[Solved]Dimention mismatch when do transforms on images and masks in segmentation task

I am working on semantic segmentation task and I have to make a customized dataset.
The images are 24-bit per pixel and the masks are 8-bit per pixel.
My customized dataset as follows:

lass MyDataset(Dataset):
    def __init__(self, root, set_name,):
        super(MyDataset, self).__init__()
        assert set_name == 'train' or set_name == 'val' or set_name == 'test'
        self.root = root
        self.set_name = set_name
        self.image_list = glob.glob(os.path.join(
            root,
            set_name,
            args.images_folder,
            "*.tif",
        ))
        self.label_list = glob.glob(os.path.join(
            root,
            set_name,
            args.labels_folder,
            "*.tif",
        ))

    def __getitem__(self, index):

        images = Image.open(self.image_list[index])
        masks = Image.open(self.label_list[index])
        t_images = TF.to_tensor(images)
        t_masks = TF.to_tensor(masks)
        return t_images, t_masks

    def __len__(self):

        return len(self.image_list)

But it will occur an error like this:

RuntimeError: invalid argument 0: Sizes of tensors must match except in dimension 0. Got 3 and 1 in dimension 1 at /pytorch/aten/src/TH/generic/THTensorMath.cpp:3616

I think it because the masks only have a single channel so I change the code:

        images = Image.open(self.image_list[index]).convert('RGB')
        masks = Image.open(self.label_list[index]).convert('RGB')

Then it works, but I have to reshape the masks when I feed data and target to the network.
So I want to know is there any solution that can avoid change masks format when reading the dataset, I do not know whether it will have bad effects when I use operations above.

Thanks in advance :smiley:

I don’t think this problem is related to the DataLoader.

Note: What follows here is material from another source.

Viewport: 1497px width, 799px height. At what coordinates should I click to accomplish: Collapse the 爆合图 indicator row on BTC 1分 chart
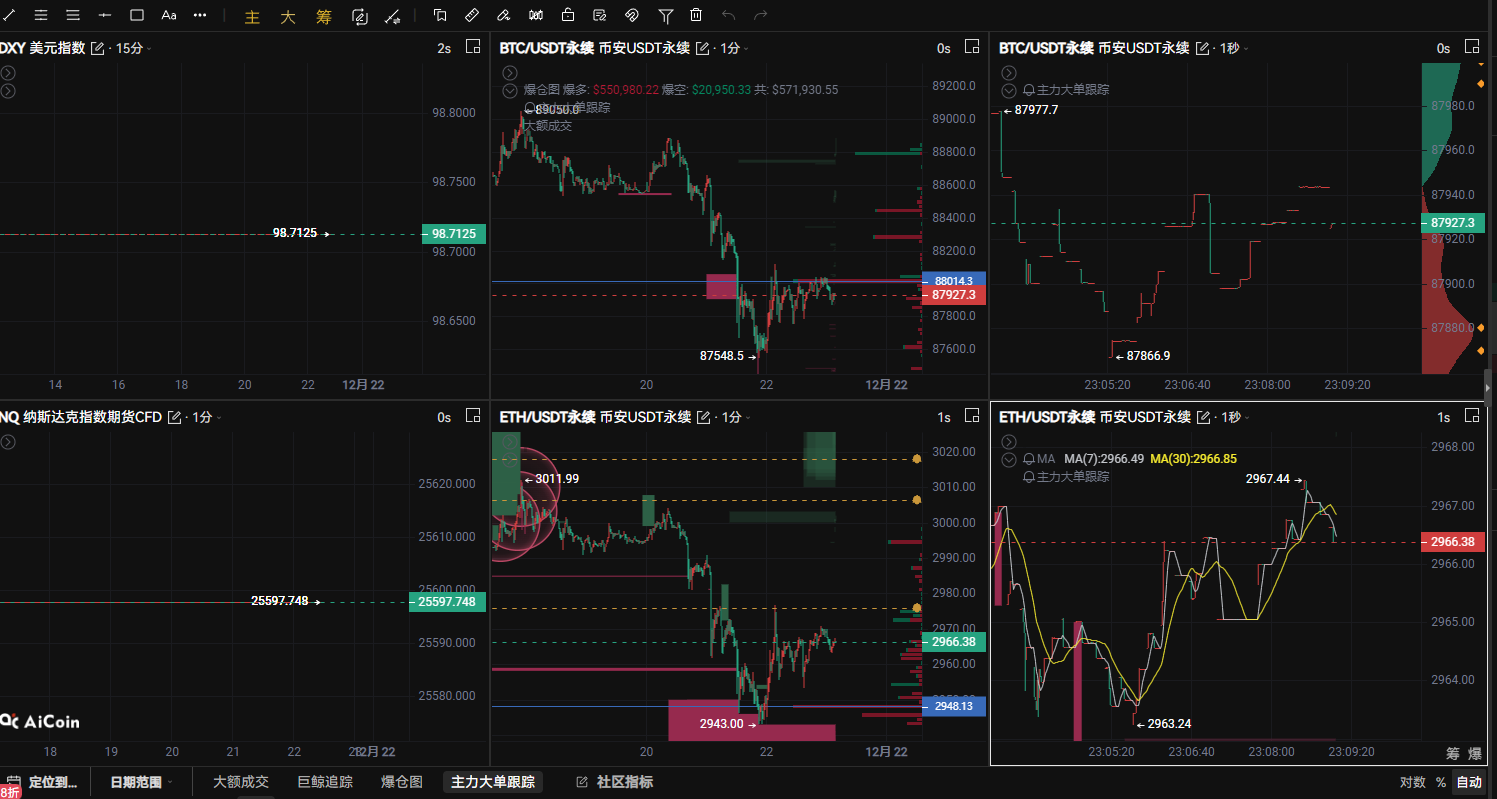[510, 90]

Because in this class, you are not mixing the two tensors t_images and t_masks. I think the problem happens later on in your code. For a test, can you just get the size of tensors loaded from the data_loader:

batch_x, batch_y = next(iter(data_loade))
print(batch_x.shape, batch_y.shape)

If this works, then we can confirm that there is no problem with MyDataset class that you have defined.

1 Like

Hi, @vmirly1 Thanks for your response.
I have tried the code you offered as follows :

    dst = MyDataset(root = args.dataset_root_dir, set_name="train")
    #print(len(dst)) 
    data_loader = DataLoader(dataset=dst, batch_size=args.batch_size, shuffle=False)
    batch_x, batch_y = next(iter(data_loader))
    print(batch_x.shape, batch_y.shape)

And the shape of data and target like this:

torch.Size([10, 3, 512, 512]) torch.Size([10, 1, 512, 512])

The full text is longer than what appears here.